Print each of the following records word for word, keeping every line as it appears.

>> BEGIN STORED ROWS

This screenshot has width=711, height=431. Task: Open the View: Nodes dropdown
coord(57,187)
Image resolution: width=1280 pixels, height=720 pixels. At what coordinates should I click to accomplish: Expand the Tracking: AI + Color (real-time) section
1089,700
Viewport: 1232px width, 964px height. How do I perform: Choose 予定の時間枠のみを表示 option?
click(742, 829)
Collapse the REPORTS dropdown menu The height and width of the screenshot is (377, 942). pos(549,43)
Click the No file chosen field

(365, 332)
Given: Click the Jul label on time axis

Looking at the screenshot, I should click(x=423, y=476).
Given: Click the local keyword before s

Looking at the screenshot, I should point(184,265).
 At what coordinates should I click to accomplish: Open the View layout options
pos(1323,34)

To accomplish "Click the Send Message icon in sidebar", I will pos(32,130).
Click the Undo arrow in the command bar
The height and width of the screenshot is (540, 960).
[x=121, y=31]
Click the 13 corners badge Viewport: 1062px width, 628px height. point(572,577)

>> END STORED ROWS

§ SOLUTION FOR THIS EXERCISE
This screenshot has width=711, height=431. Task: Open the View: Nodes dropdown
coord(57,187)
Image resolution: width=1280 pixels, height=720 pixels. At what coordinates should I click to accomplish: Expand the Tracking: AI + Color (real-time) section
1089,700
Viewport: 1232px width, 964px height. How do I perform: Choose 予定の時間枠のみを表示 option?
click(742, 829)
Collapse the REPORTS dropdown menu The height and width of the screenshot is (377, 942). pos(549,43)
Click the No file chosen field

(365, 332)
Given: Click the Jul label on time axis

Looking at the screenshot, I should click(x=423, y=476).
Given: Click the local keyword before s

Looking at the screenshot, I should point(184,265).
 At what coordinates should I click to accomplish: Open the View layout options
pos(1323,34)

To accomplish "Click the Send Message icon in sidebar", I will pos(32,130).
Click the Undo arrow in the command bar
The height and width of the screenshot is (540, 960).
[x=121, y=31]
Click the 13 corners badge Viewport: 1062px width, 628px height. point(572,577)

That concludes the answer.